▸ SET TASKS
1/ According to the NFS filehandle passage below, what RPC program number does the MOUNT protocol use?
2/ From the NFS filehandle passage below, write out the text word for word, beginning at the words "The MOUNT protocol" and stopping after "client and server.".

▸ PASSAGE
· · · ·

2.1. Obtaining the First Filehandle
The operations of the NFS protocol are defined in terms of one or
more filehandles. Therefore, the client needs a filehandle to
initiate communication with the server. With the NFS version 2
protocol [RFC1094] and the NFS version 3 protocol [RFC1813], there
exists an ancillary protocol to obtain this first filehandle. The
MOUNT protocol, RPC program number 100005, provides the mechanism of
translating a string based filesystem path name to a filehandle which
can then be used by the NFS protocols.
The MOUNT protocol has deficiencies in the area of security and use
via firewalls. This is one reason that the use of the public
filehandle was introduced in [RFC2054] and [RFC2055]. With the use
of the public filehandle in combination with the LOOKUP operation in
the NFS version 2 and 3 protocols, it has been demonstrated that the
MOUNT protocol is unnecessary for viable interaction between NFS
client and server.
Therefore, the NFS version 4 protocol will not use an ancillary
protocol for translation from string based path names to a
filehandle. Two special filehandles will be used as starting points
for the NFS client.
2.1.1. Root Filehandle
The first of the special filehandles is the ROOT filehandle. The
ROOT filehandle is the "conceptual" root of the filesystem name space
at the NFS server. The client uses or starts with the ROOT
filehandle by employing the PUTROOTFH operation. The PUTROOTFH
operation instructs the server to set the "current" filehandle to the
ROOT of the server's file tree. Once this PUTROOTFH operation is
used, the client can then traverse the entirety of the server's file
tree with the LOOKUP operation. A complete discussion of the server
name space is in the section "NFS Server Name Space".

· · · ·

▸ MATERIAL
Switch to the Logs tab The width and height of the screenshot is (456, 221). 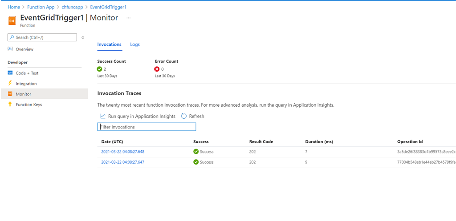pos(135,44)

· · · ·

▸ EXPECTED RESPONSES
1/ 100005

2/
The MOUNT protocol has deficiencies in the area of security and use
via firewalls. This is one reason that the use of the public
filehandle was introduced in [RFC2054] and [RFC2055]. With the use
of the public filehandle in combination with the LOOKUP operation in
the NFS version 2 and 3 protocols, it has been demonstrated that the
MOUNT protocol is unnecessary for viable interaction between NFS
client and server.